第56話

 目が覚めると同時に、何故か知らないが『龍を狩ろう』という強い思いが胸に去来する……何でだ? 本当に最近は自分の頭が心配になってきた。これが現実なら病院に行くところだが、異世界で精神科医なんて最初から期待していない。


 手早く旅装束に着替えると部屋を出た。

「おはようさん。随分と早いね」

 宿の女将が声を掛けてきた。

「おはようございます。今朝は随分と良い天気ですね」

 俺も挨拶を返す。武道をやっている人間はとりあえず挨拶だけは礼儀が良いものなのだ……ただし大島は除く。


「昨晩は雨が降ったみたいだからね。おかげで空が綺麗に晴れてるんだよ」

 確かに東の窓から差し込む日差しは強く、近づいて窓越しに見上げた空は吸い込まれるような蒼だった。


「もう出るのかい? 朝飯の準備はまだなんだけどね」

「今日中に先の町へと進んでおきたいんでね。

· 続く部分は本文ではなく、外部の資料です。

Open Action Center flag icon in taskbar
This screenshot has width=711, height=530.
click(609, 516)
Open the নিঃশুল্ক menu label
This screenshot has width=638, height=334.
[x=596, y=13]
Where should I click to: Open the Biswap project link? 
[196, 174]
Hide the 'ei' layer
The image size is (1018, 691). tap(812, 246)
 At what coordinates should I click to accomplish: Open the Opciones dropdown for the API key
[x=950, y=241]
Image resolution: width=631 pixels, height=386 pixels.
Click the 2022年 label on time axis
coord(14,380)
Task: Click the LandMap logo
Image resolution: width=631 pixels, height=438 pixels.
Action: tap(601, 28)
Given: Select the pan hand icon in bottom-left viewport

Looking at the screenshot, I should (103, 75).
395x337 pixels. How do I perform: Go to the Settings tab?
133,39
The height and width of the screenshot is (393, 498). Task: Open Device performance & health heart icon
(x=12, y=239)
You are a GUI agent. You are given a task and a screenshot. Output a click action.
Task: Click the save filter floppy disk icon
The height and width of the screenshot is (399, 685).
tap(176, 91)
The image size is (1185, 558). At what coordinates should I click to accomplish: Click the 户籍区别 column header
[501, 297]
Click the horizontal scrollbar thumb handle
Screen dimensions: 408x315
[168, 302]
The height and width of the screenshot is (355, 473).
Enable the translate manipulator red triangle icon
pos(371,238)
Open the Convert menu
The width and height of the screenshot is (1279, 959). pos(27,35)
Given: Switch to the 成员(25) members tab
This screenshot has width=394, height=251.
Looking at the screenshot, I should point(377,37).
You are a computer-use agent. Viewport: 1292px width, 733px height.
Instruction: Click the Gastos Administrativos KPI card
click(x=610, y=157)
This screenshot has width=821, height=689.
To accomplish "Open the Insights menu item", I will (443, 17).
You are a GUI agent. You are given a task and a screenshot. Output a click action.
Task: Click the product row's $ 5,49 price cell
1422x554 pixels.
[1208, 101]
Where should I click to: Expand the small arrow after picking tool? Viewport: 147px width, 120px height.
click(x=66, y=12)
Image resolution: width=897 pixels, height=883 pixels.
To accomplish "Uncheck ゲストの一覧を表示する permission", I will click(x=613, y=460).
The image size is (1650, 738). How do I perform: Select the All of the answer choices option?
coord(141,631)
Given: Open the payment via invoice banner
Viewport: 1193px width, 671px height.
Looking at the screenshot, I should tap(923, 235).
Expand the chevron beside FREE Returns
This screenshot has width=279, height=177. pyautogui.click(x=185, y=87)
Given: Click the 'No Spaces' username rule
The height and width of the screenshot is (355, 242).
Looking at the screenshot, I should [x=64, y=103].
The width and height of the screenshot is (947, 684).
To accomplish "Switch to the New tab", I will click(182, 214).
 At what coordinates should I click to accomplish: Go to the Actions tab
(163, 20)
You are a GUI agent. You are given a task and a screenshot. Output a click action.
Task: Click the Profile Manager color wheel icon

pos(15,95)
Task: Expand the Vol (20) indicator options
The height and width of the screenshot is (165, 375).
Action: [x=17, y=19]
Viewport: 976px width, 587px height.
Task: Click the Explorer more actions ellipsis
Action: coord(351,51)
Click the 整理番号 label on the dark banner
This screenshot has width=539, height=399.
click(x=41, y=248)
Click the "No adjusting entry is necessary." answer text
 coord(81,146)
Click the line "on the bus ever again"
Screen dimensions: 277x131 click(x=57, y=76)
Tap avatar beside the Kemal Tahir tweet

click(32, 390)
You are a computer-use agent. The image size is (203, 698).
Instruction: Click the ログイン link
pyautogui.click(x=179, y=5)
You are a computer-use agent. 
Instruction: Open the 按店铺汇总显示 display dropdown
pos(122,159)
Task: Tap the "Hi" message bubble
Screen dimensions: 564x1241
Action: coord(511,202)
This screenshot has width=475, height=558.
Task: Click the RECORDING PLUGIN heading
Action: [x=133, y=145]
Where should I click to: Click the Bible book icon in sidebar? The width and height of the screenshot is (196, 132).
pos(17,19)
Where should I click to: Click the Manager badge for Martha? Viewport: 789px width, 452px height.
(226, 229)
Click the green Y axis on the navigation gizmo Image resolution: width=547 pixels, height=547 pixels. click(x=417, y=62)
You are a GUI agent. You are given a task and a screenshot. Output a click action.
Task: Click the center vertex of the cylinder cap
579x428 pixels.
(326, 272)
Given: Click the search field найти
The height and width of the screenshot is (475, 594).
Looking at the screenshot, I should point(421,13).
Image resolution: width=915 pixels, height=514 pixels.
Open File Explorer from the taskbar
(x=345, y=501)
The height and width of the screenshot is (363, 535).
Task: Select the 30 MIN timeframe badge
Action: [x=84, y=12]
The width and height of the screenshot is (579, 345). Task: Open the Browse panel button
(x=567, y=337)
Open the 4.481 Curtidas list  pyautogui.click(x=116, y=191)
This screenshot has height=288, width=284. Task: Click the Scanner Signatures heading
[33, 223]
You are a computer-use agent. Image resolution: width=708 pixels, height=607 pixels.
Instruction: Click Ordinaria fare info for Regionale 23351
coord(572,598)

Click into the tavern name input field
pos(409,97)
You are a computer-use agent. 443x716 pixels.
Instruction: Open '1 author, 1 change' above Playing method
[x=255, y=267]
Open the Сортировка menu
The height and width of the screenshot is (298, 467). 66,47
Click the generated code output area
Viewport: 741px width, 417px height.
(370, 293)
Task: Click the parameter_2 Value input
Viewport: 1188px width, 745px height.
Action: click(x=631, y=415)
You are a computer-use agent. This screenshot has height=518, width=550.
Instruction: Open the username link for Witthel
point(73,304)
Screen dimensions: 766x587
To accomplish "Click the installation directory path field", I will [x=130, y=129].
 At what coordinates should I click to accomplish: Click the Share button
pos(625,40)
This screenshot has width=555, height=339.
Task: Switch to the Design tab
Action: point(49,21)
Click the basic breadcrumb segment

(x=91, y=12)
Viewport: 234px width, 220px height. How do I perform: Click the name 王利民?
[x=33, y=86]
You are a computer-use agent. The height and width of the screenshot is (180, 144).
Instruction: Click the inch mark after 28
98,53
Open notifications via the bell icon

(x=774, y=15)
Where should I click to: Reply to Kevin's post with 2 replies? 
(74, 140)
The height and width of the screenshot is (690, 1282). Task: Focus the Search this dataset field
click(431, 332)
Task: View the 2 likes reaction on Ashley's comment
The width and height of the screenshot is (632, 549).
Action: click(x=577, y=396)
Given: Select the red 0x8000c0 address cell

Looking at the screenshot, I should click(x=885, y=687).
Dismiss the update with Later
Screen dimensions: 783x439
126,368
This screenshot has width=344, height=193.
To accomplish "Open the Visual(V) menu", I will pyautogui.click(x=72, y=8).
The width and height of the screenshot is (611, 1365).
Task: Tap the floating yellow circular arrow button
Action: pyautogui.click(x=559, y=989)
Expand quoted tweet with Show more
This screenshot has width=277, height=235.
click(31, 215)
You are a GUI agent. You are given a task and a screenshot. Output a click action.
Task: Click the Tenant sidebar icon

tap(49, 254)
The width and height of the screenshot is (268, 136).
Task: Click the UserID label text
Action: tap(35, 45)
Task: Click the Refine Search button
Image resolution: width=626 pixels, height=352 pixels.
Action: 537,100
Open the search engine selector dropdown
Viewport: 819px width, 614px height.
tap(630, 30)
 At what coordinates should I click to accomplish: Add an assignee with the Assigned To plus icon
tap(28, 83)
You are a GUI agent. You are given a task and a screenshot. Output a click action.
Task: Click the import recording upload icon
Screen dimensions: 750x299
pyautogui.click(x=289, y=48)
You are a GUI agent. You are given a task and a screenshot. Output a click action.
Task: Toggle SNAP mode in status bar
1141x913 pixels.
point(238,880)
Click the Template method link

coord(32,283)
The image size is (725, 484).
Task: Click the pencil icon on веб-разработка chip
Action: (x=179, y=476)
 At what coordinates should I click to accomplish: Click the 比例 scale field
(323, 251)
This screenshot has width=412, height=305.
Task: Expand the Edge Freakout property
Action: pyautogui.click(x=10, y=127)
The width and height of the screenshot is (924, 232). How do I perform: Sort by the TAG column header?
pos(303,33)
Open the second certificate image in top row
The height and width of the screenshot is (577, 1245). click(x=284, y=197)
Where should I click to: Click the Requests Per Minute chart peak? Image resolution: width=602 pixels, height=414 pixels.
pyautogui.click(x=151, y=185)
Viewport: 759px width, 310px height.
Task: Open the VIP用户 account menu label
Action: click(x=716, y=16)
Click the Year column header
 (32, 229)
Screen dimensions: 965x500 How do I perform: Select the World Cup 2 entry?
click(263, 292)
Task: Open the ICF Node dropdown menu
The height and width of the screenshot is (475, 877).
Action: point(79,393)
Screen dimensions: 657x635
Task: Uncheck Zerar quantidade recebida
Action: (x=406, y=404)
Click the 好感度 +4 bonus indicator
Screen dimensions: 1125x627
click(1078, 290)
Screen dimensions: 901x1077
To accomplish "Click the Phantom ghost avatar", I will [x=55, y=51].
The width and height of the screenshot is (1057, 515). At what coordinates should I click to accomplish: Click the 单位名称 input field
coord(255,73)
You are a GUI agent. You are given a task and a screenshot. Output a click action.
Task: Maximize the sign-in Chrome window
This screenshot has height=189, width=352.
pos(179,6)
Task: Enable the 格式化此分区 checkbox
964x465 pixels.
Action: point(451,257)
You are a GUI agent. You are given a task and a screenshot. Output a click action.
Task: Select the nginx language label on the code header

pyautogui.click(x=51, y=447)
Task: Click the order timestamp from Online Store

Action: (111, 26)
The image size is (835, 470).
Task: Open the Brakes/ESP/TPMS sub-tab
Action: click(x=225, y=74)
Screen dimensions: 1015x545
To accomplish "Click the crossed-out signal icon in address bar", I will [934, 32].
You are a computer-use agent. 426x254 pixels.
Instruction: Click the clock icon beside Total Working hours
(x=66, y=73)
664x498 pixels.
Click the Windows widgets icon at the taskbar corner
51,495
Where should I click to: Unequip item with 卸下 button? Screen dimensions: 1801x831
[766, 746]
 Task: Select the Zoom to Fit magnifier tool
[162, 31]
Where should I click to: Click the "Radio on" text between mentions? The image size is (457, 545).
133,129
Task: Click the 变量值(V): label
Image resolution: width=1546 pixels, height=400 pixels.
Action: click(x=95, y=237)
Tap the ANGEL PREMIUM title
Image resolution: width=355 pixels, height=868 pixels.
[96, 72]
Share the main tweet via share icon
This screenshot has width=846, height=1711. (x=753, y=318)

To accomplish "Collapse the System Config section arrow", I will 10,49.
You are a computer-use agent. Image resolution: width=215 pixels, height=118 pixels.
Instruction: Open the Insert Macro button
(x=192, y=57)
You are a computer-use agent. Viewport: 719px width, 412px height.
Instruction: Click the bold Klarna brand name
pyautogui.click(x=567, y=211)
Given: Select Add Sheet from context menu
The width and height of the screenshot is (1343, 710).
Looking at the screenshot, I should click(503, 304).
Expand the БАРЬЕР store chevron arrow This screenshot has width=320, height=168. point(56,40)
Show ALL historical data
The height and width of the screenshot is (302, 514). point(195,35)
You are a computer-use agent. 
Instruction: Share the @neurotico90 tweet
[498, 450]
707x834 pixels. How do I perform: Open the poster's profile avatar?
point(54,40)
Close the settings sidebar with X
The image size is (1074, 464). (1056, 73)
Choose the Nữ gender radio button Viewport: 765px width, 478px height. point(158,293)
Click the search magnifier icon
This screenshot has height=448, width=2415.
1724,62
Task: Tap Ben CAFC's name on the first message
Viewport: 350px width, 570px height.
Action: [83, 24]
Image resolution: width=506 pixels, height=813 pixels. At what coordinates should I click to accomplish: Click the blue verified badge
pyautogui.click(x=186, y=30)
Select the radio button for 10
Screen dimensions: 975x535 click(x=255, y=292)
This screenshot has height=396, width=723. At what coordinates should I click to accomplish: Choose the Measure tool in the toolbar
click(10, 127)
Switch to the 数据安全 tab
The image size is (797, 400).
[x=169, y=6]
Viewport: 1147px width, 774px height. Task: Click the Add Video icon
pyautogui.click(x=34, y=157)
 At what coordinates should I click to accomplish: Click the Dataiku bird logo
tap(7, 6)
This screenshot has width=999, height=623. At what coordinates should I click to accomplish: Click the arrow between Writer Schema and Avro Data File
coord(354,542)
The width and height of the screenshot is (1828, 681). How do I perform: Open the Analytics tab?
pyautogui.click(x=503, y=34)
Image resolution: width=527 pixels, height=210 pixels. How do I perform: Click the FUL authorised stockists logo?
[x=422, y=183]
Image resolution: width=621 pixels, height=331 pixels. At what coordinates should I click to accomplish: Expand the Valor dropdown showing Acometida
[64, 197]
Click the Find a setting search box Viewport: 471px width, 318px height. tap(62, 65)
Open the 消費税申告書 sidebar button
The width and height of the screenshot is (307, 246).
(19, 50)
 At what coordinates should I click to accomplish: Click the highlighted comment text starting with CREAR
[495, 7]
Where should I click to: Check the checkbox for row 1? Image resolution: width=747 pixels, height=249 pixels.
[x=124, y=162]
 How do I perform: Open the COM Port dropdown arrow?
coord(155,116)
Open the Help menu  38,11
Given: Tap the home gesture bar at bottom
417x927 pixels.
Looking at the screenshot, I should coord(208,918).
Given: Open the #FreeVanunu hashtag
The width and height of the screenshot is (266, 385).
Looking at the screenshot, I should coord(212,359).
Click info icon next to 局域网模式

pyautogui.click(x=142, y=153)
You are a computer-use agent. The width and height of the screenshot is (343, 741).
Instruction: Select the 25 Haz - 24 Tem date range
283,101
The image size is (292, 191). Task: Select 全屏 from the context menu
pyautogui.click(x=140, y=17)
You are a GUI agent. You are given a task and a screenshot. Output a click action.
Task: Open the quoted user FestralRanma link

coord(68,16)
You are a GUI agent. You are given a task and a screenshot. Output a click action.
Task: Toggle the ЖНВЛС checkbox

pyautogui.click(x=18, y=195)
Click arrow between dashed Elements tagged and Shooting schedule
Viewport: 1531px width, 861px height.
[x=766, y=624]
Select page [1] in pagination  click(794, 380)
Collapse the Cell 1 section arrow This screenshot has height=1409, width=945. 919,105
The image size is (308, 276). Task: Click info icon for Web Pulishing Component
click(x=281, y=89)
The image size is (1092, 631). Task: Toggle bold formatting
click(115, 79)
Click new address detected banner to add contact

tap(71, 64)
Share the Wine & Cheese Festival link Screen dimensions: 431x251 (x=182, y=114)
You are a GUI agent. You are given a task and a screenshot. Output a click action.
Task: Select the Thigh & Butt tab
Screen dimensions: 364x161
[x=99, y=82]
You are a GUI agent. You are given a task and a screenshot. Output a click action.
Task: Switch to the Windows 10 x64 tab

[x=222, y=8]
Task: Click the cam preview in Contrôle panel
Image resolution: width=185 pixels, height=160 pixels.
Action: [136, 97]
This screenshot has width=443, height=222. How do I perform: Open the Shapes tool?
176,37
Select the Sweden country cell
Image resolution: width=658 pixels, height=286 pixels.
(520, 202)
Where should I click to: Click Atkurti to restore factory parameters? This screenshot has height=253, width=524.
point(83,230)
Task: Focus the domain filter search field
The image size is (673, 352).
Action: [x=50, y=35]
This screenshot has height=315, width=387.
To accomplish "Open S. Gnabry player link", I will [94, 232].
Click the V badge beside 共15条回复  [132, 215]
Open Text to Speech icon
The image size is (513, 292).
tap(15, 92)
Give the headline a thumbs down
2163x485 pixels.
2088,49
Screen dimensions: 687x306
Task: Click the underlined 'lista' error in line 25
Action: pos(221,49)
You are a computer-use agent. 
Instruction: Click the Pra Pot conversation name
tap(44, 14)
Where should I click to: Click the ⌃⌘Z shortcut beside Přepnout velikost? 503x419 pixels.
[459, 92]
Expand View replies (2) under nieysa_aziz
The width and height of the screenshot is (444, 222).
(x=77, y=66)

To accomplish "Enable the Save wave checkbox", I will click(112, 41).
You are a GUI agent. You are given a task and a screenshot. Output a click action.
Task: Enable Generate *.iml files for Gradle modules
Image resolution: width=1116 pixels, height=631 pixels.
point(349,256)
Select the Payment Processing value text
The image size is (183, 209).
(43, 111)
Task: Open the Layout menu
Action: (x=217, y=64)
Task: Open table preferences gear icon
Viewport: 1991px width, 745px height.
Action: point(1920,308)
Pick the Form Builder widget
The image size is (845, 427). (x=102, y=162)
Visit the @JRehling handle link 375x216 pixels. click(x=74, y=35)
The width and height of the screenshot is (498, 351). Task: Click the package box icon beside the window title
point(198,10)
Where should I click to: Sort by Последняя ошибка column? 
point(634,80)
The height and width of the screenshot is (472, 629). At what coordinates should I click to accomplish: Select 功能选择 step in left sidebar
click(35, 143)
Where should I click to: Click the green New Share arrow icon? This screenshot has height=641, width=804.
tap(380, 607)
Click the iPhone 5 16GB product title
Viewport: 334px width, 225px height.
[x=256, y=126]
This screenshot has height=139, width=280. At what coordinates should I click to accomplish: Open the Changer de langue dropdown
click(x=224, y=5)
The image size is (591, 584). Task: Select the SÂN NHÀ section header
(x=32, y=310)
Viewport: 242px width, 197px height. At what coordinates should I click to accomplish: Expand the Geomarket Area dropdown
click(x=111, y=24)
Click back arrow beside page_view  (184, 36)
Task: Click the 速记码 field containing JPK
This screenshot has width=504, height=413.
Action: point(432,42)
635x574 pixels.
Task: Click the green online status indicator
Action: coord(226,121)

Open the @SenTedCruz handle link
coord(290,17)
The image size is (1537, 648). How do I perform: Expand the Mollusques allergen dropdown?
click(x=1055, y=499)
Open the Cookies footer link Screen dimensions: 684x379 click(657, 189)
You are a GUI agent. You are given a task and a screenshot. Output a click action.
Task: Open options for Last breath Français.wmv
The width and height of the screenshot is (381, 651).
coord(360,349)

朝飯がまだ出来てないなら、パンに適当に何かを挟んだ物でも出してもらえるかな?」

 そう女将に頼んだ。ちなみにパンを『麺麭』と書くことはシステムメニューの翻訳機能で初めて知った。

 昨夜この店のメニューを見たとき、システムメニューは俺の視覚に介入して実際に書かれている文字を麺麭と翻訳して表示してくれたのだが、残念な事に俺はその文字をパンと読む事は出来なかった。

 おかげで現実世界で父さんから広辞苑を借りて一冊丸ごと頭の中に叩き込んだのだった。


「おや、パンかい? 昨日はシチューを頼んだのにパンを頼まなかったからパンが嫌いなのかと思ってたわ」

 良く見てやがる。頼むから忘れてくれ。

「じゃあ、適当に作ってくるからちょっと待ってるんだよ」

「はい」

 気の無い返事をしながら、椅子に座り【所持アイテム】内の昨日の内に購入しておいた物を確認する。



 先ずはクロスボウだ。やはりクロスボウはこの世界に存在した。しかしこれをクロスボウと呼んでいいのかいささか疑問だ。

 【装備品】のリストからクロスボウをチェックして表示された説明には、取り付けられた金属製の小弓の張力は百六十キログラムを超えるとある。

 現実で寝る前に少しクロスボウについてネットで調べておいたのだが、これは所謂、三国志などで知られる弩(おおゆみが正解でいしゆみは間違い)と呼ばれる類に属し、現在市販されるクロスボウの張力の高いタイプの倍の張力を持ち、ロングボウにも匹敵する射程を持つ化け物だ。だが十分化け物の類に足を突っ込んでいる俺ならば、一度射た後に弦を引いてボルト──クロスボウ使われる矢、和弓や洋弓の矢のように矢羽はなく、先端の尖った棒状で長さは和弓や洋弓の矢に比べるとかなり短い──をセットしなおすまでの時間は十秒以内、慣れれば五秒程度まで縮める事が出来ると思う……これが大言壮語ではなく、ほぼ事実だと確信出来てしまうのが我ながら恐ろしい。


 他には石鹸が手に入ったのがありがたい。

 高級品でかなり値が張ったが現代人としてこれだけは譲れないので、店頭に並んでいた香料を使っていないタイプを五個全て買い占めた。

 町の外を移動する事が多くなる俺にとって、香料を使った石鹸は選択肢に入らなかった。


 他はネハヘロでも購入出来た消耗品の補充。もしくは買い忘れた物の買足しで……そう、愛用の携帯食料も売っていたので補充した。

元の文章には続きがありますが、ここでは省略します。